Domestic gold prices are hovering above the psychological 65,000 per 10-gram mark, indicating a robust demand for gold loans. This augurs well for both Muthoot and Manappuram as it could lead to growth in their assets under management (AUM). Further, higher gold prices may help contain the margin compression to a certain extent amid rising borrowing costs.

These non-banking financial companies (NBFCs) are also poised to benefit from the recent debacle at peer IIFL Finance. The Reserve Bank of India has directed IIFL Finance to stop disbursing and sanctioning gold loans. As the two incumbents fill the gap created by IIFL’s absence, they could see market share gains in the interim.

“IIFL Finance had a 13% market share in FY23, up 420 basis points over four years, versus 38% for Muthoot and 12% for Manappuram," said a report by Kotak Institutional Equities. The gap was reduced further in the nine-month ended December (9MFY24). This is going by the solid 35% growth in IIFL’s gold loan book in 9MFY24 compared to 22% and 12% growth in the loan books of Muthoot and Manappuram, respectively, it added.

Against this backdrop, Kotak finds tailwinds to Muthoot’s gold loan growth.

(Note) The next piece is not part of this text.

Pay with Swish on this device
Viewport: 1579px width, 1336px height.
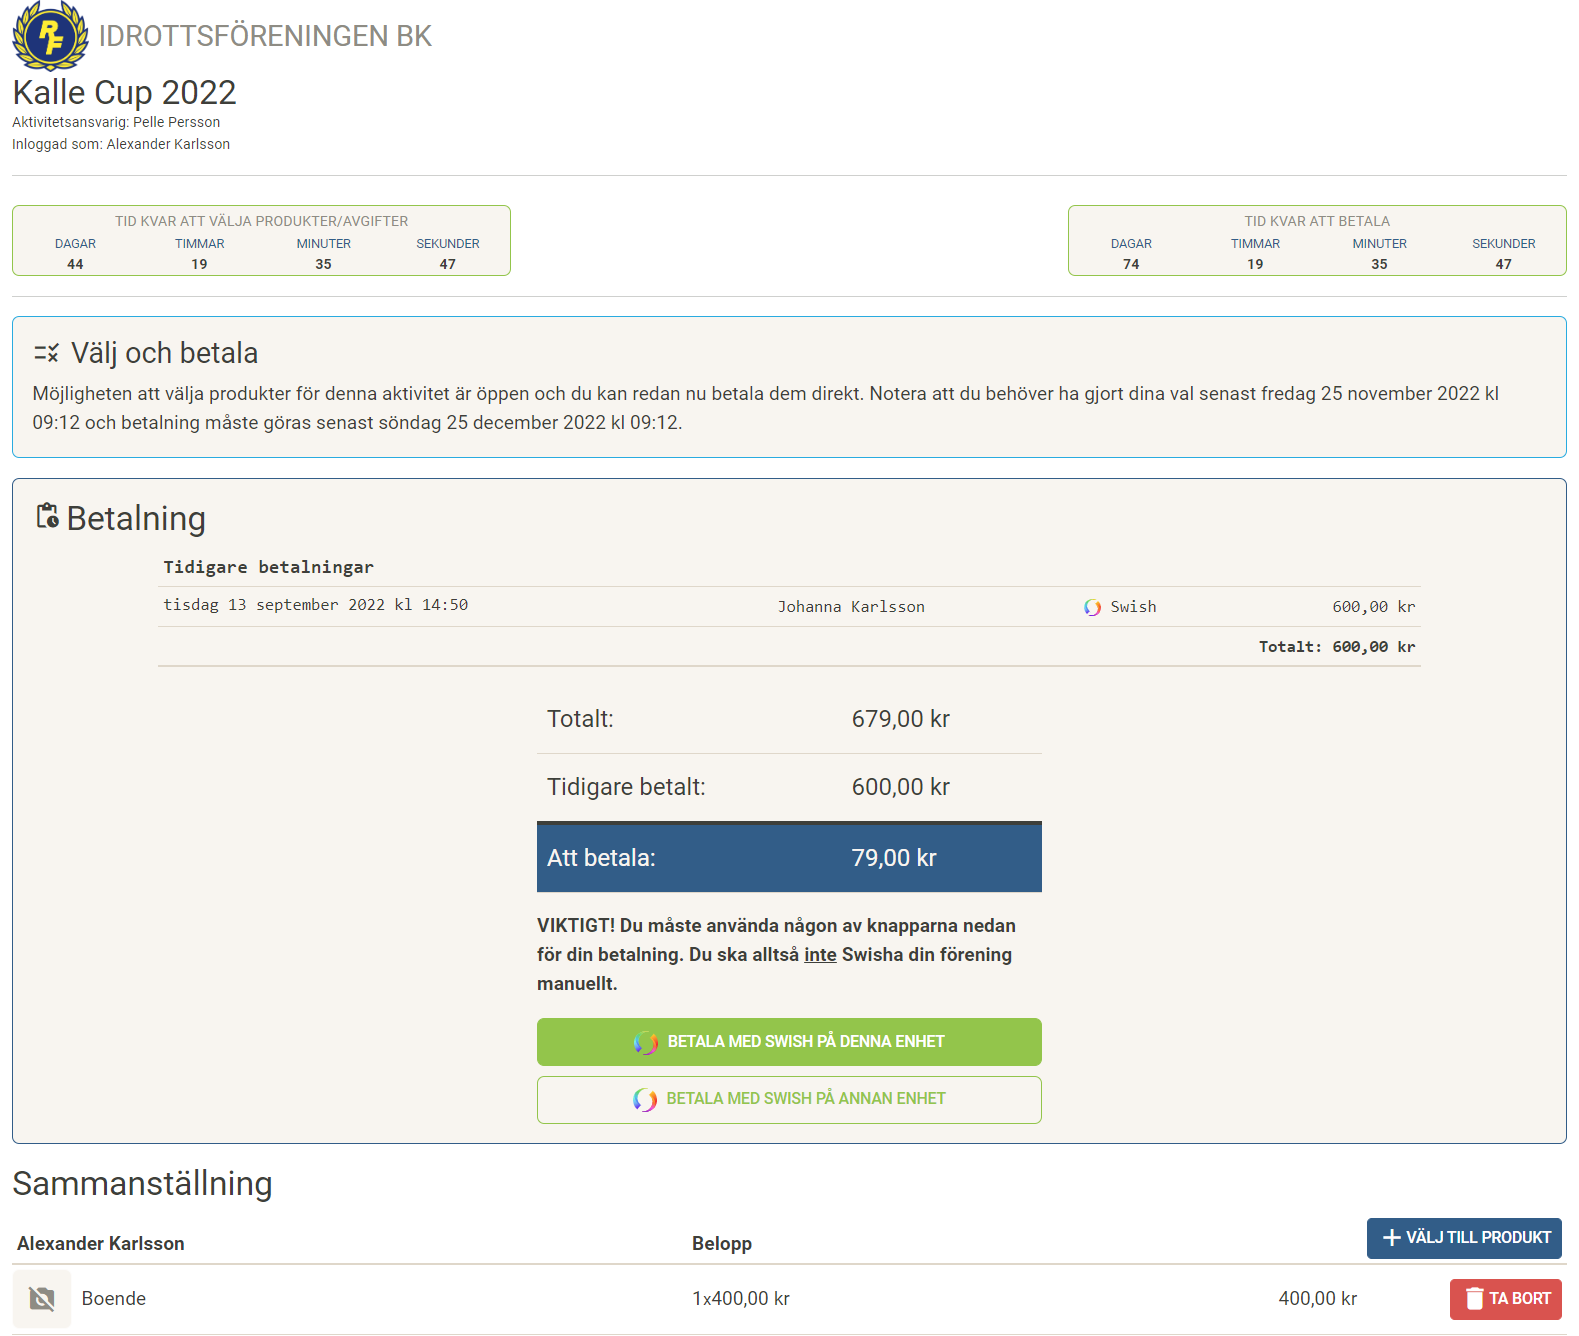(x=789, y=1042)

The Muthoot management has maintained FY24 gold loan growth guidance at 15%. Given its relatively higher exposure to gold loans, Muthoot could see a greater benefit from elevated gold prices than close competitor Manappuram.

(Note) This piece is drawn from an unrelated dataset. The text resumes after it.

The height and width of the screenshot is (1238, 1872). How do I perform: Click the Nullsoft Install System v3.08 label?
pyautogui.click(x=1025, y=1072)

To be sure, shares of both these companies have moved neck and neck over the last one year, gaining about 48%. Manappuram’s diversification strategy which aims at taking gold loans in the overall portfolio mix to 50% could buoy sentiment.

“Stabilisation in gold loan yield, turnaround in the MFI business and traction in other segments such as housing/MSME are noteworthy developments in Manappuram Finance over the last 12 months," said an ICICI Securities Ltd report.

Given the cyclical nature of the gold lending business, both NBFCs are trying to spread wings into varied segments such as vehicle loans and microfinance. So far, Manappuram has been moving at a relatively faster pace.

That said, Manappuram’s investors should take note of some looming risks. “Incrementally weaker AUM yield balance in gold; and asset quality issues with growth in non-gold (Q3 saw decline in asset quality across segments)," according to ICICI Securities. Manappuram management continues to guide for 8-10% AUM growth in gold loans.

Meanwhile, competition from banks remains a niggling worry for investors in both the stocks. Recall that following the covid-19 pandemic, banks increased focus on gold loans owing to muted traction in other segments. The secured nature of gold loans with relatively lower risks made this business segment a more lucrative alternative for them. Banks seem to be gaining a tighter grip.

“As per our analysis, the dominance of banks has been improving in personal gold loans even after excluding agriculture activity-led gold loans," said Incred Research Services. The firm is of the view that like the housing finance business, gold finance business will also be largely penetrated by banks against NBFCs, with a consistent rise in their market share through increased penetration and by offering lower interest rates.

In the near term, a typically strong quarter, supported by higher gold prices, should help gold finance companies comfortably sail through the March quarter (Q4FY24). However, amid elevated competitive intensity, regulatory developments concerning underwriting rules, and the quality of collaterals need closer monitoring.